Creating Gold Annotation Labels with BRAT

This is a short tutorial on how to use BRAT (Brat Rapid Annotation Tool), an online environment for collaborative text annotation.

http://brat.nlplab.org/


In [ ]:
%load_ext autoreload
%autoreload 2
%matplotlib inline
import os
import numpy as np

# Connect to the database backend and initalize a Snorkel session
from lib.init import *

Step 1: Define a Candidate Type


In [ ]:
Spouse = candidate_subclass('Spouse', ['person1', 'person2'])

a) Select an example Candidate and Document

Candidates are divided into 3 splits mapping to a unique integer id:

  • 0: training
  • 1: development
  • 2: testing

In this tutorial, we'll load our training set candidates and create gold labels for a document using the BRAT interface

Step 2: Launching BRAT

BRAT runs as as seperate server application. When you first initialize this server, you need to provide your applications Candidate type. For this tutorial, we use the Spouse relation defined above, which consists of a pair of PERSON named entities connected by marriage.

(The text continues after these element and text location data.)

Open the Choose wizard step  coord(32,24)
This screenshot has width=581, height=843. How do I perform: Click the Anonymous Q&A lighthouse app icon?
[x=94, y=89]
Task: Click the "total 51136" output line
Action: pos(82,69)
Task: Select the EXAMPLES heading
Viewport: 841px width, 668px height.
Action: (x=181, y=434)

Currently, we only support 1 relation type per-application.


In [ ]:
from snorkel.contrib.brat import BratAnnotator

brat = BratAnnotator(session, Spouse, encoding='utf-8')

a) Initialize our document collection

BRAT creates a local copy of all the documents and annotations found in a split set. We initialize or document collection by passing in a set of candidates via the split id. Annotations are stored as plain text files in standoff format.

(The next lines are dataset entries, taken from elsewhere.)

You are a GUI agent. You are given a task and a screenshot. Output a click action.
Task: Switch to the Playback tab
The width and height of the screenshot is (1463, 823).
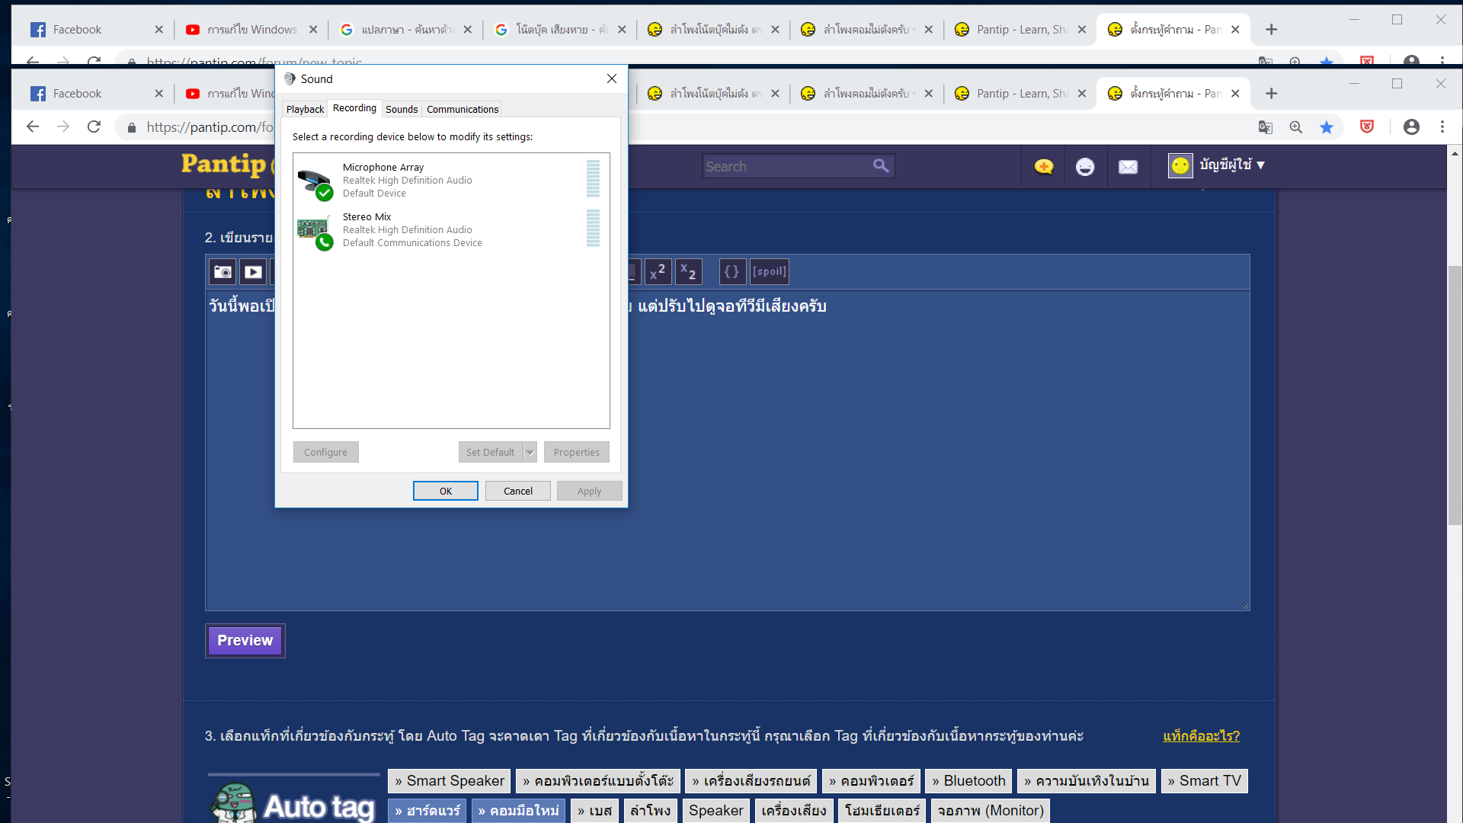pyautogui.click(x=305, y=110)
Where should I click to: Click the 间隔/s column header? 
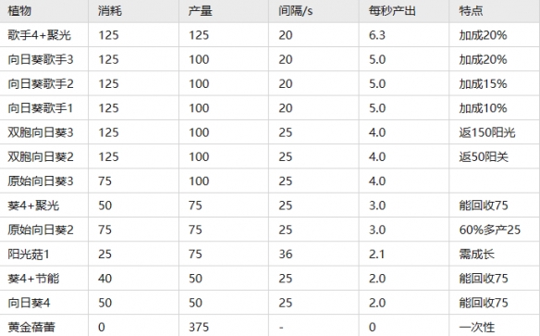pyautogui.click(x=296, y=11)
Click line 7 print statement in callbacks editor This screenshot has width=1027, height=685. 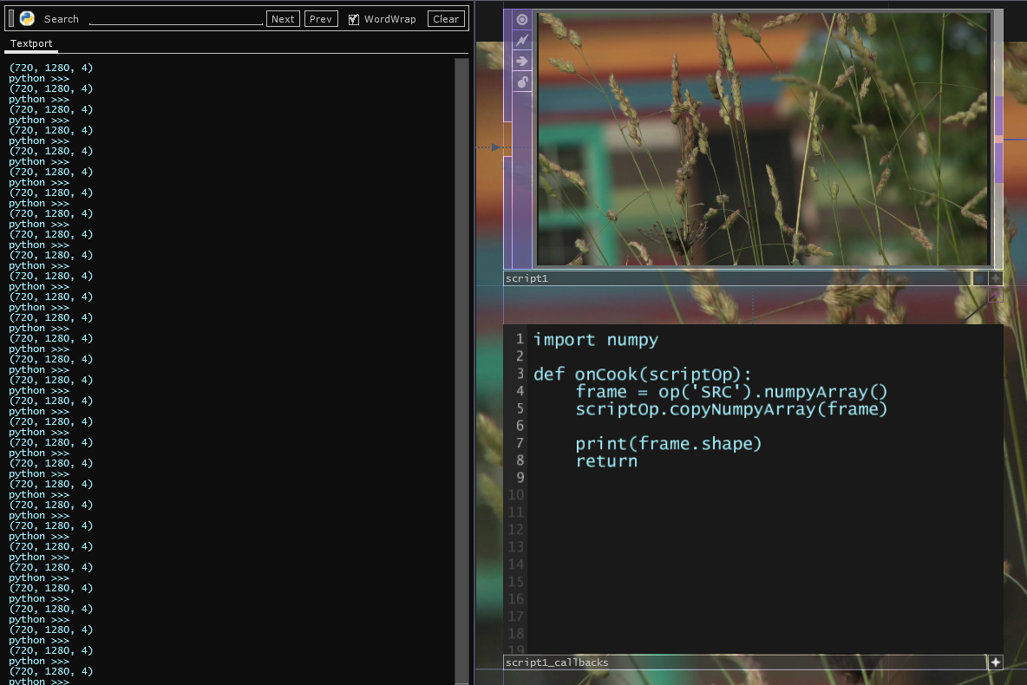668,444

After launching the BRAT annotator for the first time, you will need to login to begin editing annotations. Navigate your mouse to the upper right-hand corner of the BRAT interface (see Fig. 1) click 'login' and enter the following information:

  • login: brat
  • password: brat

Advanced BRAT users can setup multiple annotator accounts by adding USER/PASSWORD key pairs to the USER_PASSWORD dictionary found in snokel/contrib/brat/brat-v1.3_Crunchy_Frog/config.py. This is useful if you would like to keep track of multiple annotator judgements for later adjudication or use as labeling functions as per our tutorial on using Snorkel for Crowdsourcing.


In [ ]:
brat.init_collection("spouse/train", split=0)

We've already generated some BRAT annotations, so import and existing collection for purposes of this tutorial.


In [ ]:
brat.import_collection("data/brat-spouse.zip", overwrite=True)

b) Launch BRAT Interface in a New Window

Once our collection is initialized, we can view specific documents for annotation. The default mode is to generate a HTML link to a new BRAT browser window. Click this link to connect to launch the annotator editor.


In [ ]:
doc_name = '5ede8912-59c9-4ba9-93df-c58cebb542b7'
doc = session.query(Document).filter(Document.name==doc_name).one()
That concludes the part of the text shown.